• _Passage shown_
-- start --

November 9th, 2011 by Steve Nelson

Intranets 2012
I took a dip last week into the world of intranets for a client who was bringing together their content and community managers from around the world. I offered my take on trends and predictions the digital workplace: where things are in 2011, where things are headed in 2012 and beyond.

I drew from recent experience: having helped this client re-architect their internet presence I knew about their organization, customers, and platform; from my work with Sun Microsystems prior to their acquisition by Oracle, where I was part of the team to turn their intranet from a top down, centralized system to a more decentralized and social system; and from my work with Linden Lab, the creators of the virtual world Second Life, where I brought the collaborative tools of the intranet into the virtual company workplace we built for them inside of Second Life.

I also drew from a variety of resources, such as the Nielsen-Norman Group’s Intranet Design Annual 2011 of the top ten intranets - always an informative document.

One helpful model that provides perspective relative to these trends is the Gartner Hype Cycle. A number of features of new and trending intranets fall all over the graph, and it helps to look at their take on areas such as enterprise information management and content management when considering how real or out there intranet trends are. For instance, “Virtual Worlds”, which was certainly an intranet trend 4 years ago (when Gartner themselves predicted that by now, 80% of users would be visiting the internet with their avatar), is now at the bottom of the Trough of Disillusionment.

“Trends” were things I observed or discovered during my dive into source material. “Predictions” were things I made up as I went along. You'll see that these trends aren’t isolated silos, many of them interrelate with each other, and so it isn’t really a linear list. But in a linear blog post, I have to start somewhere.

Platform

Although intranet platforms have specific features that are certainly part of other trends: customizable, mobile, the most significant platform trend is the adoption of platforms and versions that include these features. Enough time has passed between the introduction of Web 2.0-influenced features and their planning, rollout, testing and deployment in real intranets. These feature are no longer just predicted or in pilot, but they are real. Besides specific features, the platforms have evolved in their ease of management, maintainability, extendability. This has had an effect on the teams assigned to intranet activities and their assignments.

People

Several factors are influencing the people who build, maintain and use the intranet. As I mentioned, the deployment of new platform versions has shifted assignments away from migration, deployment or more difficult wrangling of the platform into submission. According to Nielsen-Norman, three areas that have benefited from this are:

  • Usability testing and feedback into design
  • Tuning - especially in areas such as search effectiveness
  • Content - curating and culling.

Management teams are becoming more aware of the intranet and its importance to the company. Intranets that are well instrumented for specific key performance indicators are able to make more-than-anecdotal cases for their returns on investment, which brings the intranet positive attention at higher levels.  We are also seeing corporate buy-in as executives become social content creators with executive blogs and the like.

Intranet platforms also allow for more decentralization of management and governance. This decentralization was often accomplished by having many separate intranets, but now platforms can allow for this decentralization within a common framework.

-- end --

• _Data lines_
-- start --

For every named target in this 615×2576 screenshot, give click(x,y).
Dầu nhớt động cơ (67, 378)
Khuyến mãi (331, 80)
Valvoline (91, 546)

-- end --

• _To be done_
A. In the post on intranet trends, write out the stretch from "Intranets 2012" through "2012 and beyond." word for word.
B. Render this sentence from the intranet trends post in Spanish: "Management teams are becoming more aware of the intranet and its importance to the company."
C. Pick up the post on intranet trends after its final sentence and keep writing.

• _Answers for the tasks_
A.
Intranets 2012
I took a dip last week into the world of intranets for a client who was bringing together their content and community managers from around the world. I offered my take on trends and predictions the digital workplace: where things are in 2011, where things are headed in 2012 and beyond.

B. Los equipos directivos son cada vez más conscientes de la intranet y de su importancia para la empresa.

C.
But the most important constituents are the thousands of employees who integrate the intranet into their working experience. New intranet architectures aren’t just rolling out corporate data and functionality down to the employees, but emerge from the use of the intranet by the employees. With trends of the social and mobile intranets this comes to the fore.

One more thing to note relative to the people who use the intranet, especially when combined with some of the other trends such as mobile computing, is enhanced 24/7/52 connectivity to the company. This is a two-edged sword with many implications, and it warrants not just technical but management attention.

Parallel Tracks

You’ll also see the trend of the parallel path, based on the factors of platform and people. By parallel paths, I mean what’s going on in the intranet relative to what’s going on with the internet at large. There’s a high degree of overlap, and then there are the things that make each domain unique.

For instance, in the internet, multiple platforms and technologies are emerging, competing, evolving all the time, but for any given intranet, platform decisions are more locked into specific choices. External technology may be advancing with new solutions and platforms but for a company that has picked a specific version of a specific platform, they may not get those advances for some time.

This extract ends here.